I did as I was told.

The other Clare, though, said, “I need to get back to work, Kat. I’ll be along in a couple of hours or so, I expect. See you later, Clare.” Kat just waved, and she left.

“Well,” Kat said, turning her attention to me. “Don’t worry. You’re entirely in control of what happens here. If you prefer, we can just go into the house and have a cup of tea and a bun or something. However, I believe you need help, and I think I can help you. I told you I’m a witch. We’re sitting in my consecrated circle, and my mother and daughter are around if I need support. May I pray with you?”

I sat next to her, my eyes on hers. She said nothing more, and I relaxed as I felt no pressure whatsoever. I’m not sure how long I sat there. In the end, I was thinking, ‘What have I got to lose? What am I afraid of?’

“Okay,” I said. Now, I don’t think I had any expectation of anything spectacular, or in fact anything noticeable. Honestly, I was just desperate enough to try anything. “What do I do?”

Kat lifted her eyebrows and stared at me. “I would like you to look inside yourself. Breathe slowly, hold it, and breathe out slowly. Feel your body, your heartbeat. Close your eyes. That often helps.”

Yeah, I know. Psychobabble, yes?

But, dammitall, she’s trying to help.

I closed my eyes. Focussed in. Concentrated on breathing slowly; harder than it sounds. Felt my heartbeat, pounding. Not what was supposed to happen, surely?


Kat Bird:

It was obvious that Clare was sceptical, but she was at least humouring me. Her eyes were closed, and she was breathing slowly and deeply. I stepped away, and began to dance, widdershins. The dance enveloped me, and as I spun, I sang, circling my little henge. Circling the bench and Clare. This was one of those occasions when I became the dance, and I was not alone. Other figures danced with me, among them Aibhilin and my mother.

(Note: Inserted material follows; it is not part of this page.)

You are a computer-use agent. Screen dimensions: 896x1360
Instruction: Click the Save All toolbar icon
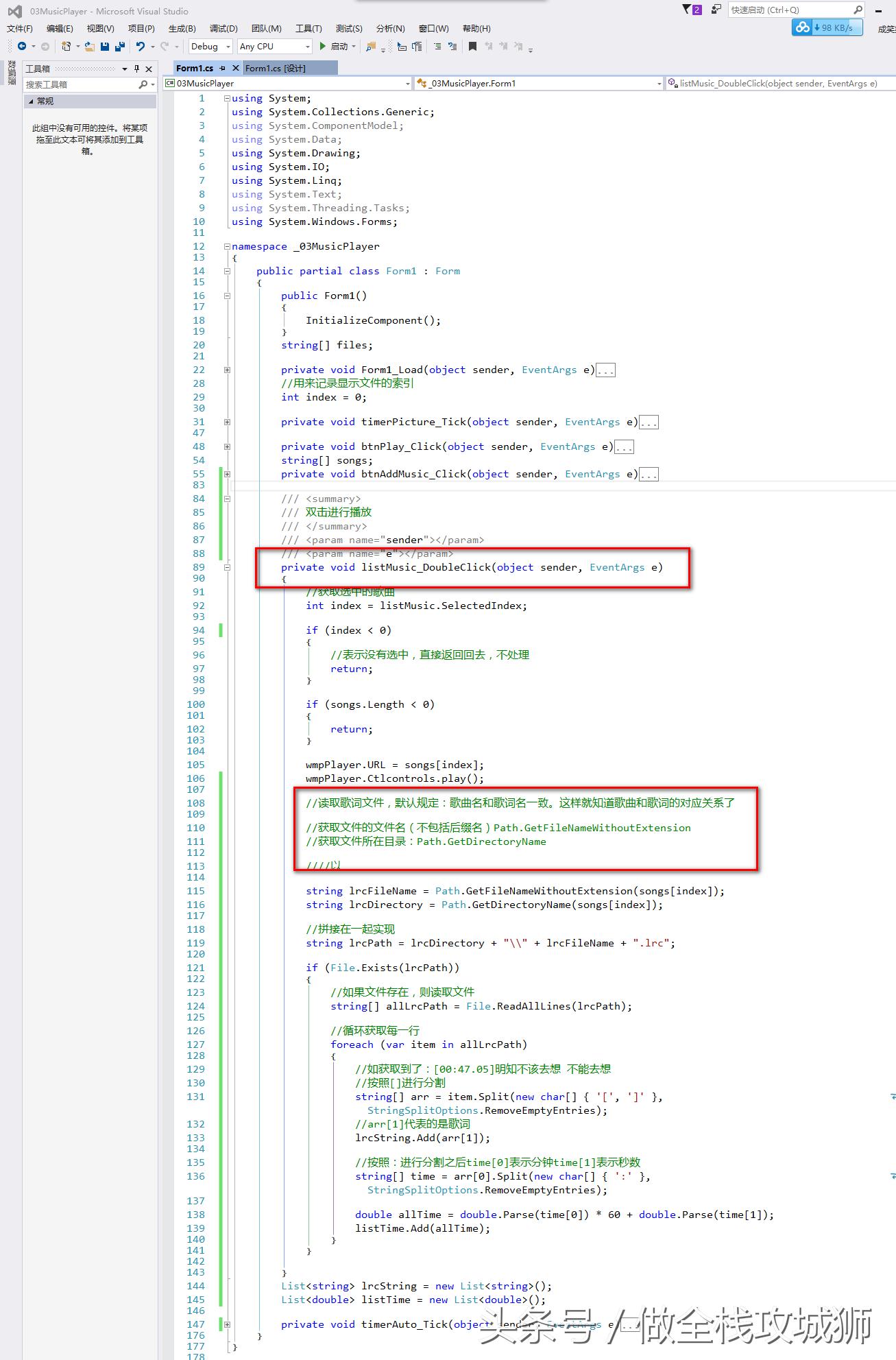click(x=120, y=47)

And a tall, slim young man; Diamuid. My young son, born at the Equinox. As we danced, he stopped behind Clare, and laid both hands on her head.

Another presence in the centre, a glowing, tall, female figure. Viviane.

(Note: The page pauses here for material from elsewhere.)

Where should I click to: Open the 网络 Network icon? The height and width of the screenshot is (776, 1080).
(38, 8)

I had to concentrate on the dance; I wanted to stop and watch, to make sure what was happening, but I knew I mustn’t break the spell we were weaving. But as I continued to dance, I heard the sound of retching, then a sigh. The other figures faded away, and I knew the dance was over, and I went to sit with Clare.


Clare Baker:

I heard Kat beginning to sing, though it was words I didn’t recognise; perhaps they weren’t words at all. But I felt, I felt, wrapped, enfolded, in calm. My heart ceased to pound. I just sat, enjoying the unfamiliar sense of peace. But then there were hands on my head, each side, holding me gently. The peace remained, but I felt a heavy, cold lump somewhere in my middle. Moreover, that lump was getting heavier and colder. I was still enfolded in calm, but this – foreign – feeling grew and grew. Suddenly I was nauseated. Really badly ‘right now!’ nauseated, and I retched. That cold, heavy lump? It was moving, and I was being sick, quite out of control. Thoughts of making a mess of my lap? My nice clean trousers? No. Just getting rid of whatever it was. Yes. Just like being sick normally, in fact, worse. But then it was over. Done. Just a sore throat and a nasty taste in my mouth.